▸ WRITTEN TASK
Please copy the stretch of the glide-size bug report below from "client.glide_size = 0" through "the next tile!?!?", word for word.

▸ SOURCE PASSAGE
This issue has been resolved.
Descriptive Problem Summary:
Let me set the stage:

world.fps = 20
world.tick_lag = 0.5 (50ms)
client.fps = 40
client.tick_lag = 0.25 (25ms)
client.glide_size = 0
mob.glide_size = 4
world.icon_size = 32

So, logically, the mob should glide 2px every client tick right? And it should take it 4ds regardless to get to the next tile, right?

nope! Its 1px and 8ds to get to the next tile!?!?

I can confirm that on the client its 1px and not the 2px it's suppose to be, because if i have the code display a message exactly 4ds (icon_size/glide_size = 8, 8 * tick_lag = 4ds) later, the mob will be exactly halfway to the tile, not all the way like it should be.
I'm not able to reproduce this in 511.1350. I was concerned that world.fps being higher also might have some kind of impact on the calculations, but I can see the calculations being done correctly when I look at this in the debugger.

▸ MATERIAL
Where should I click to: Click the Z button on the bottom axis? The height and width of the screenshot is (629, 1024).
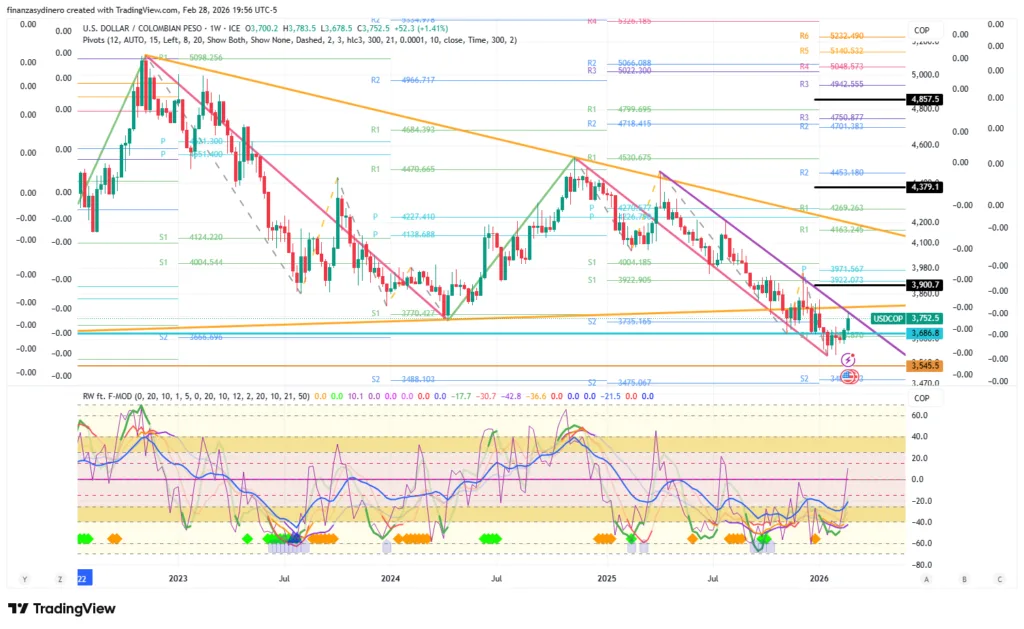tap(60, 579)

▸ RESPONSE TO THIS EXERCISE
client.glide_size = 0
mob.glide_size = 4
world.icon_size = 32

So, logically, the mob should glide 2px every client tick right? And it should take it 4ds regardless to get to the next tile, right?

nope! Its 1px and 8ds to get to the next tile!?!?